Former Olympic boxing champion Guillermo Rigondeaux has defected to the US, 18 months after he was kicked off the Cuba team as punishment for a previous defection attempt.
Farah Colina said on Tuesday her husband was out of professional options and had no choice but to try again to flee Cuba.
“I’m surprised on one level because he left home at the end of January saying he was going to Santiago,” Colina said, referring to the eastern city that was Cuba’s second largest. “But, on another level, I think he was obligated to do this.”
During an interview at the home in Havana’s Boyeros district that she shared with Rigondeaux, the couple’s seven-year-old son and her 17-year-old boy who the boxer raised as his stepson, Colina said her husband called a neighbor on Saturday to say he made it to Miami.
The family does not have a phone.
She declined to give details about his journey to the US, but said Rigondeaux sounded both happy and nervous on the phone.

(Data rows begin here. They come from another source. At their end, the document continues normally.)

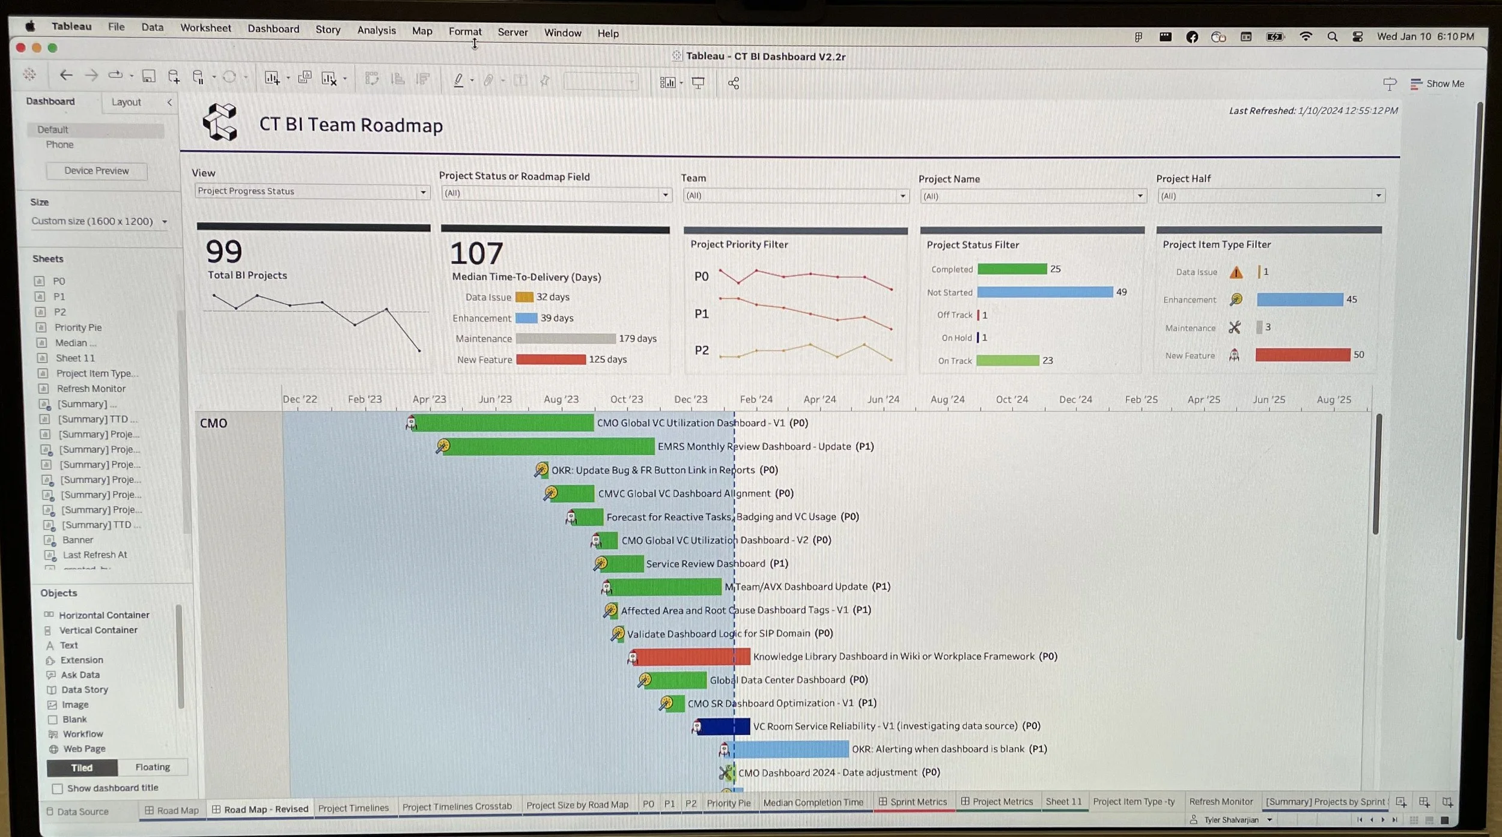
Task: Open the Analysis menu
Action: 376,30
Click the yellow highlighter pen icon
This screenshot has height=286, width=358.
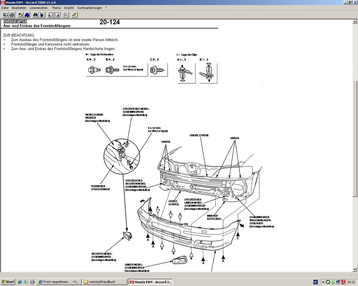(x=74, y=15)
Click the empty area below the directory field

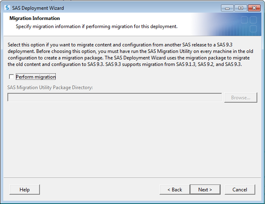[132, 138]
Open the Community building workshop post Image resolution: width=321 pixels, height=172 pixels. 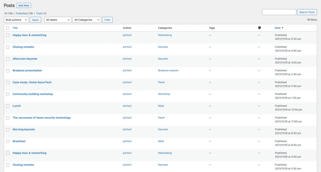point(33,94)
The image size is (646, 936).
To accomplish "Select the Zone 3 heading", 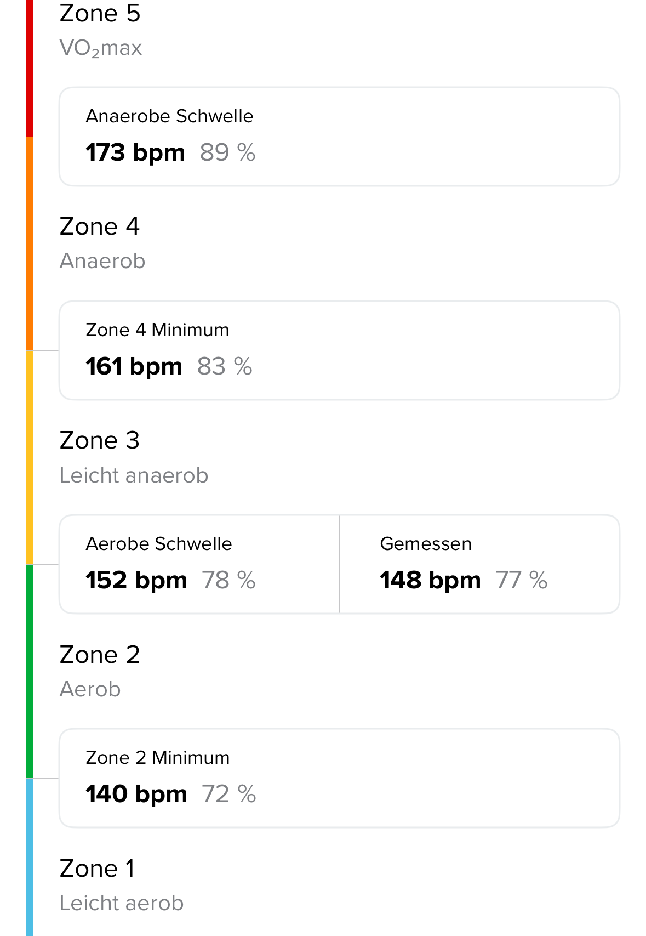I will point(100,440).
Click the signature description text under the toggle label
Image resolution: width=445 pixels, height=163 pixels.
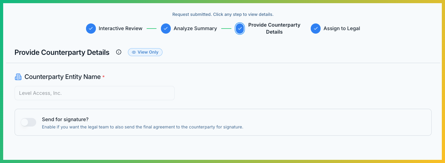click(142, 127)
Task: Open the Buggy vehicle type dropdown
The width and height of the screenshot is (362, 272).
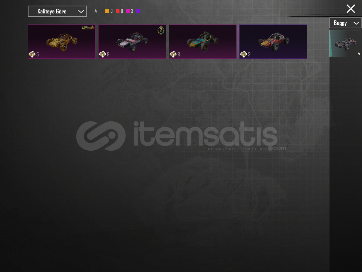Action: (346, 23)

Luis de Cubas, an agent for Arena Box Promotions in the US, confirmed 28-year-old Rigondeaux was in Miami and keen to fight professionally.
Rigondeaux won two Olympic bantamweight titles and hoped to try for a third at last year’s Beijing Games. But in July 2007 he and 2005 welterweight world champion Erislandy Lara disappeared during the Pan American Games in Rio de Janeiro. Both were arrested for overstaying their visas and sent back to the island.

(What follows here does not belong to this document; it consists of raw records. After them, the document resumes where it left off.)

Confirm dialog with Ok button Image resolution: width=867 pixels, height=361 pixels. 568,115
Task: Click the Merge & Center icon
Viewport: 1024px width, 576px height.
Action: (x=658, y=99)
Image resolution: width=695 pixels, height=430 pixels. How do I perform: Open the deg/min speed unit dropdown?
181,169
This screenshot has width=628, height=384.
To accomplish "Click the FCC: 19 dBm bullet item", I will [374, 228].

Rigondeaux and Lara insisted they never intended to defect, but a German promoter said they signed pro contracts. Former Cuban president Fidel Castro wrote in an essay after their return to Cuba that the pair “had reached the point of no return” with the national boxing team. Lara defected to the US last year.
In an interview with The Associated Press in August, Rigondeaux insisted he deserved a second chance to box for Cuba. He called being arrested in Brazil an act of “great indiscipline.”
His wife said that after returning to Cuba, Rigondeaux continued to train for months but became increasingly depressed.
“He’d been destroyed for a year and a half, although he knew it was his fault,” Colina said. “But he always thought they would give him another chance. Those were very hard moments and nobody came to even offer him a job.”
Colina, a housewife, said she did not expect Cuban authorities to hold Rigondeaux’s defection against her.